Keywords: Information Extraction (IE), Thai Languae Processing, Thai NLP
1. Introduction
In-depth NLP analysis requires large amount of knowledge and computational resources, nevertheless, it provides the system with an ability to enhance its level of language understanding. In computational linguistics, syntactic information is used to identify the role words play within the sentence and their semantic meaning. In recent years, there are number of researches related to Thai language processing. The ORCHID project was focusing on building large part-of-speech corpora and that is part of the research at National Electronics and Computer Technology Center (NECTEC), the research institute in Thailand. Many researches for Thai Treebank has been proposed such that Ruangrajitpakorn presented Thai CG Treebank a language resource where the tree can be divided into three grammatical types [9] and the corpora tool kit is also developed in [7].A dependency parser for Thai is also described with the composition of three components [11]. First is the process of root identification followed by the dependency analysis and finally, the proposed algorithm based on the beam search. Nevertheless these research still requires tremendous amount of works from linguists in order to derived large annotated corpus. Thus sentence parsing tools are very important to analyze grammatical structure research and development increases analysis of the structure of language. For the sentence parsing tools that perform structural analysis of the language such as CMU Link Grammar. Thai character cluster (TCC) [10] used a set of few simple rules to character clustering to reduce the ambiguity of word boundary in Thai documents and to improve the search efficiency. A Thai LFG tree [5] is transformed into the corresponding English LFG tree by pattern matching and node transformation. An equivalent English sentence is created using structural information prescribed by the English LFG tree. This paper is organized as followings. Section 2 explains the characteristics of Thai sentence and the challenges when dealing with its ambiguity. Section 3 describes the experiments of our implementation. Finally, the conclusion of this paper is presented in Section 4.
2. The Characteristic of Thai Sentence
The structure of Thai text often contains highly ambiguous structure. The sentences usually are written consecutively without a boundary between words or sentences. Usually, the spaces will be used to separate the contexts; but they cannot be used as an indicator for beginning or ending of the sentences. There are many different ways that Thai words can be created such as compounding, reduplicating, deleting and loaning. Thai has no word inflection for different case, sex or gender; therefore, the word form will not be changed. There is only one form of words for different syntactic categories. For instance, a word go will be in the same form for all tenses and gender. Thai sentence formation usually relies on the semantic meaning rather than the grammar structure. In this research, the input sentences are segmented and tagged with part-of-speech tags using SWATH, a language processing tool [4] Part-of-Speech (POS) tagging is one of the common techniques used in the syntactic analysis of sentences. The common Thai part-of-speech tagging usually contains 12 general syntactic categories[1]. The syntactical categories used are generic syntactic categories, which are not specific enough to describe the role of the words. This is important because Thai has no word inflection and in particular, it allows words with the same syntactic category to appear in serial such as serial nouns, verbs, auxiliaries and determiners. In addition, this general classification does not include all syntactic categories such as punctuation marks and prefixes which can be inserted in front of the verb to nominate it. For these reasons, we need the assistance of the syntactic categories designed by the Orchid project [14]. In the Orchid tagset, there are 14 general categories that have been further classified into 47 categories. For instance, the noun is divided into six different nouns: NCMN, NPRP, NCNM, NTTL, NLBL and NONM.

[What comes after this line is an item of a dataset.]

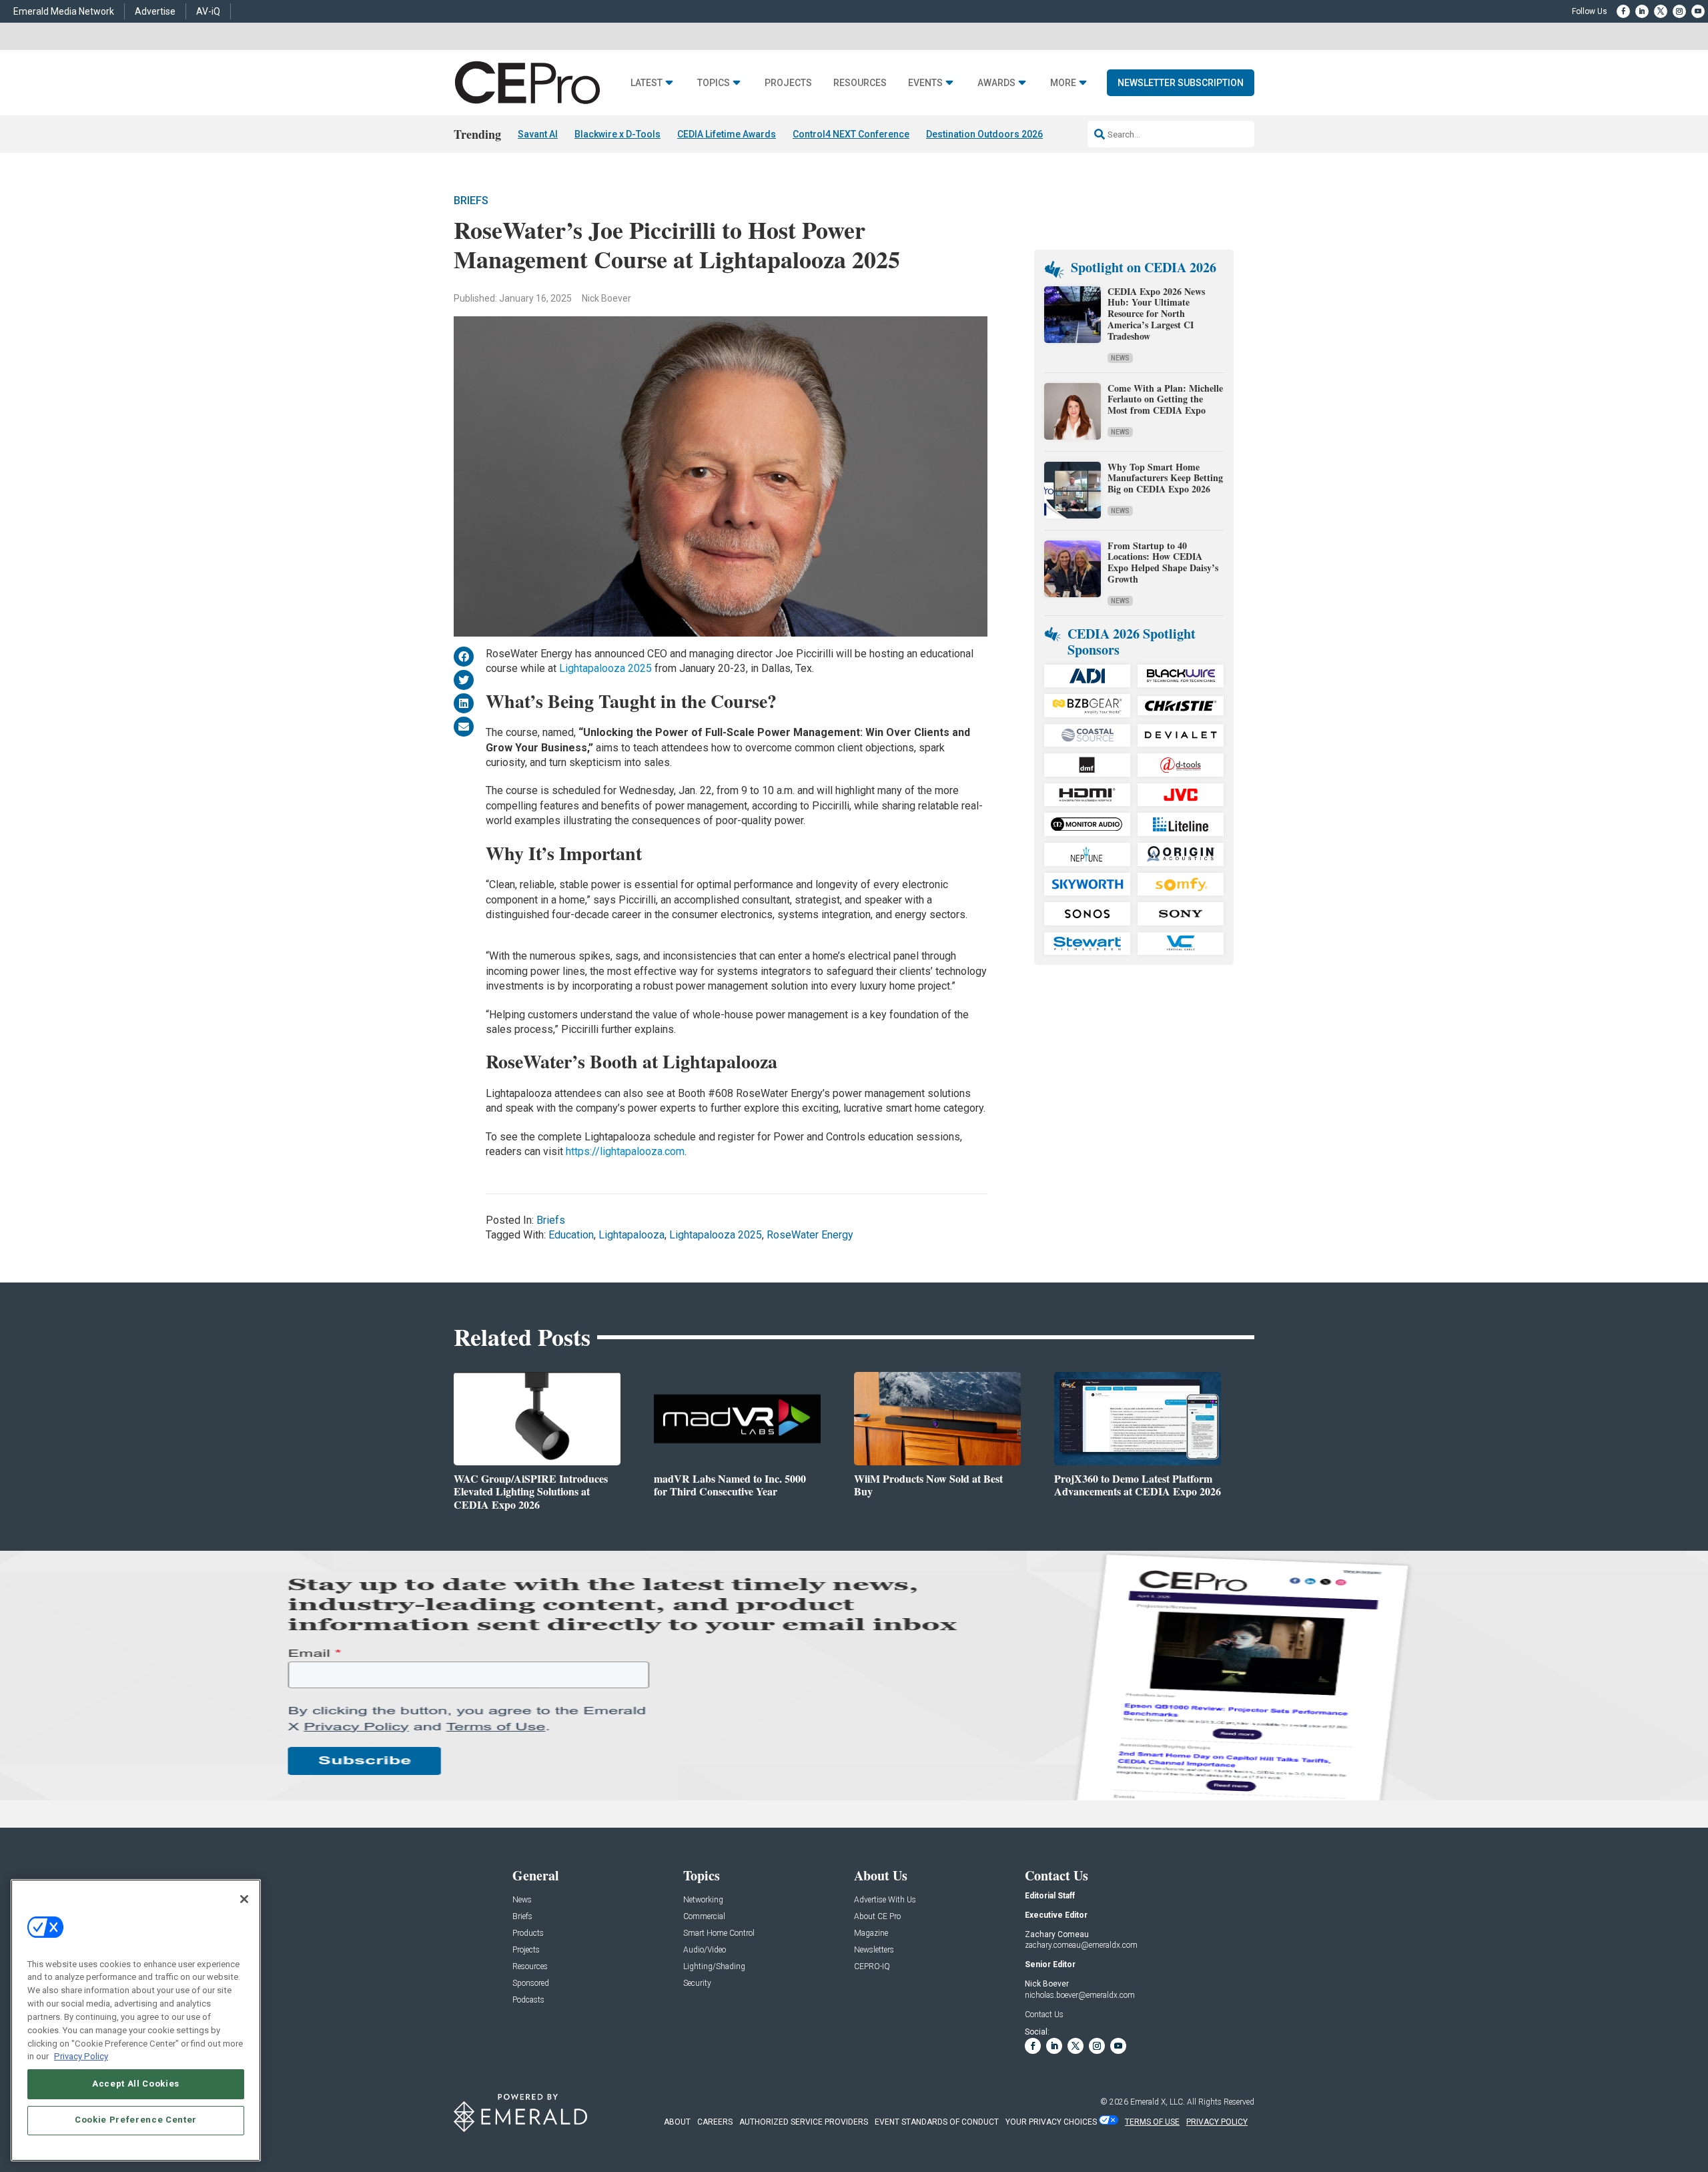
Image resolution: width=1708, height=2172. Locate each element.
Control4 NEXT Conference (851, 134)
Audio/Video (704, 1950)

2.1 Thai Phrase Structure Grammar
In Thai, a phrase is a higher level grouping of words, which may be noun phrase (NP), verb phrase (VP) or prepositional phrase (PP). The phrase is usually composed of one or more elements, where each element can be a specifier or complement of other words. In Thai, any single word that has a role in the sentence can also be considered as a phrase. Phrases can be linked together to form larger phrase and eventually, the hierarchical structure for the entire sentence is formed. In this research, the X-bar theory is used to describe the phrase structure grammar of the Thai language. This means that the structure will be represented as layers in a hierarchical representation. The phrasal categories containing a group of words are organized into noun phrase (NP), verb phrase (VP) and prepositional phrase (PP) and they must contain at least one lexical element head.
2.2. Proposed Context Free Grammar
In this study, we organize the Thai phrase into five main phrasal categories (NP, VP, PP, ADVP, ADJP) and six lexical nodes (LBL, CONJ, END, INT, PUNC) in the grammar. The difference between the phrasal category and the lexical node is that the phrasal constituent may contain hierarchically structure that takes other constituents as the complement whereas the lexical node may appear by itself as a single tree node. The action codes in the grammar are omitted for an ease of presentation in this paper. Using ANTLR [7], the grammar rules are deterministically parsed in a top down manner with a fixed amount of look-ahead. Rules are first defined and procedure is given for determining if a context free grammar is LL(k) [9]. It also uses bottom-up parsing in a new Grammatical Transformation into LL(k) form [6]. Although, some theorems of LL(k) had iteration [2], parsing LL(k) techniques are still widely used. For example, Extended LL(k) grammars and parsers [8]. Adding semantic and syntactic predicates to LL(k): pred-LL(k) cannot resolve syntactic ambiguities and parsing conflicts due to the limitations of finite look ahead.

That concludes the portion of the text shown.